= Clément Mouhot =

French mathematician and academic (born 1978)

Clément Mouhot (/fr/; born 19 August 1978) is a French mathematician and academic. He is Professor of Mathematical Sciences at the University of Cambridge. His research is primarily in partial differential equations and mathematical physics (statistical mechanics, Boltzmann equation, Vlasov equation).

==Biography==
Mouhot obtained his PhD in 2004 under the supervision of Cédric Villani at the École normale supérieure de Lyon.

Since 2011, he is Associate editor of Acta Applicandae Mathematicae and of the Journal of Statistical Physics. Since 2012, he is Co-Editor-in-chief of the ESAIM Proceedings. Since 2014 he is Associate editor of Communications in Mathematical Physics.

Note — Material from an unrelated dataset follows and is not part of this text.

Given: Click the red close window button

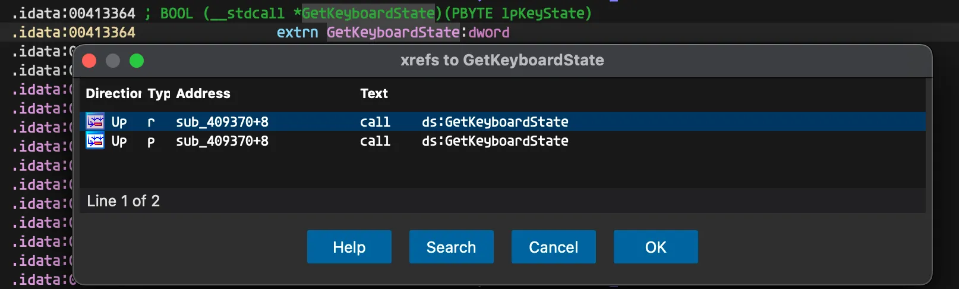Looking at the screenshot, I should pyautogui.click(x=89, y=61).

His work "On Landau damping" with Villani (published in 2011) was quoted in the Fields Medal laudation of Villani in 2010. In 2013, his work "Kac's program in kinetic theory" with Mischler was the subject of a Séminaire Bourbaki. Mouhot was an invited speaker at International Congress of Mathematicians in Rio de Janeiro in 2018, and at the conference Dynamics, Equations and Applications in Kraków in 2019.

In 2014 he was awarded the Whitehead Prize. and the "Grand Prix Madame Victor Noury" of the French "Académie des sciences". He has won the 2015/2016 Adams Prize writing on the subject Applied Analysis.

In 2018, Mouhot helped organise a letter protesting Noah Carl's appointment to a fellowship at St Edmund's College, with Mouhot and other signatories describing Carl's work on genetics and race as pseudoscience.